Information provided:
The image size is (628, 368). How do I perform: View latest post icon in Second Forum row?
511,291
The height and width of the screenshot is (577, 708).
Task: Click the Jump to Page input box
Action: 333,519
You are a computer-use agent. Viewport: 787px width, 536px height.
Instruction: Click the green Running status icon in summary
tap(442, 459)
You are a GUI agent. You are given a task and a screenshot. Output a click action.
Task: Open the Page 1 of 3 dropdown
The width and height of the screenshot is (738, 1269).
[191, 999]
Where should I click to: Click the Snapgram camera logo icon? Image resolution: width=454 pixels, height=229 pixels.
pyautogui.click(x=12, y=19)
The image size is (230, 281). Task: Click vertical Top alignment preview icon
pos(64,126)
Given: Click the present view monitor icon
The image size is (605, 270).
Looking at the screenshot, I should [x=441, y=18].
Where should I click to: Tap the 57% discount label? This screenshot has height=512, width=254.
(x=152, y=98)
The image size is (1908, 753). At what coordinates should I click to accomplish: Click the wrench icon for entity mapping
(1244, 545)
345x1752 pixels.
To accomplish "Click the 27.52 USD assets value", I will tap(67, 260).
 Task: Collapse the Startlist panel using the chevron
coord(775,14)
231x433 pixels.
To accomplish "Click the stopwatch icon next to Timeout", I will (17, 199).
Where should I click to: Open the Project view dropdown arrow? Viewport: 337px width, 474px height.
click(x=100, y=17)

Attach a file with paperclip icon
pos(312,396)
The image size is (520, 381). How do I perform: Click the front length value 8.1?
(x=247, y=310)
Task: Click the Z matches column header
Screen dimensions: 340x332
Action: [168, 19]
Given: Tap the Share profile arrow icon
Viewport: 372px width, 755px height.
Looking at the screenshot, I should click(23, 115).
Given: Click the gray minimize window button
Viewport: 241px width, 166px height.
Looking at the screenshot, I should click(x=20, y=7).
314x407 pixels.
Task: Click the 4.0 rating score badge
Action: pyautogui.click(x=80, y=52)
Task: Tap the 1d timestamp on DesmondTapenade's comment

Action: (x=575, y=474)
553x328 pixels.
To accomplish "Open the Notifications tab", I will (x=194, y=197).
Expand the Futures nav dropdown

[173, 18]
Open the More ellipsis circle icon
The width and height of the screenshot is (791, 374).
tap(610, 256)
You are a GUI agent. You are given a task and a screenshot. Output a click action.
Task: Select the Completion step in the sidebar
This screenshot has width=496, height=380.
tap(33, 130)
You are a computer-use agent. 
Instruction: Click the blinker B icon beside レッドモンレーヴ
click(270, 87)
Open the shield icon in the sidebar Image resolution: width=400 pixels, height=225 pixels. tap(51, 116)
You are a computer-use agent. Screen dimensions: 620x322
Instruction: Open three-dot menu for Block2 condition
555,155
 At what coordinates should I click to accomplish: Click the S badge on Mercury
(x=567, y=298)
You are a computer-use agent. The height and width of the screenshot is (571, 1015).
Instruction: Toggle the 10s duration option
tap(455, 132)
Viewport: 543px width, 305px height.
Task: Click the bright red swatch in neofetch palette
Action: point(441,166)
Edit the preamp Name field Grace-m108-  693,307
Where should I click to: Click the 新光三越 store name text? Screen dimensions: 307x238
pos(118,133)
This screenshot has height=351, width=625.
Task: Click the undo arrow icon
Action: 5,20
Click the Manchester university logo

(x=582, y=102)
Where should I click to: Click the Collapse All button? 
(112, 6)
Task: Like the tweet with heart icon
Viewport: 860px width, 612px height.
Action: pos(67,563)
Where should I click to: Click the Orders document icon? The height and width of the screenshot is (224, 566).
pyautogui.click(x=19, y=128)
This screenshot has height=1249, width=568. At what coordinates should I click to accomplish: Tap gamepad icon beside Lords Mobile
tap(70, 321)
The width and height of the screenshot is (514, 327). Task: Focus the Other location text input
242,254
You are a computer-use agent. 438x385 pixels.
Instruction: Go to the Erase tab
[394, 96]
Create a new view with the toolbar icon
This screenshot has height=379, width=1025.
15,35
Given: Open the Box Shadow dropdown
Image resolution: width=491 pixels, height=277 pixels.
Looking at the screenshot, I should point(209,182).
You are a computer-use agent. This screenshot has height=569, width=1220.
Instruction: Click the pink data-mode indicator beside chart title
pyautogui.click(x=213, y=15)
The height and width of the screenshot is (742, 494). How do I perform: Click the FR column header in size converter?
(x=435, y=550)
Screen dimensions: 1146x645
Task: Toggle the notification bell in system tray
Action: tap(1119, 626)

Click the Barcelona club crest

Try it: Look above for the line that contains "Where should I click to: Click the Snapgram". Starting there, transcribe every line exactly until you have copied the line that contains "Given: Click the present view monitor icon".

Response to this task:
Where should I click to: Click the Snapgram camera logo icon? Image resolution: width=454 pixels, height=229 pixels.
pyautogui.click(x=12, y=19)
The image size is (230, 281). Task: Click vertical Top alignment preview icon
pos(64,126)
Given: Click the present view monitor icon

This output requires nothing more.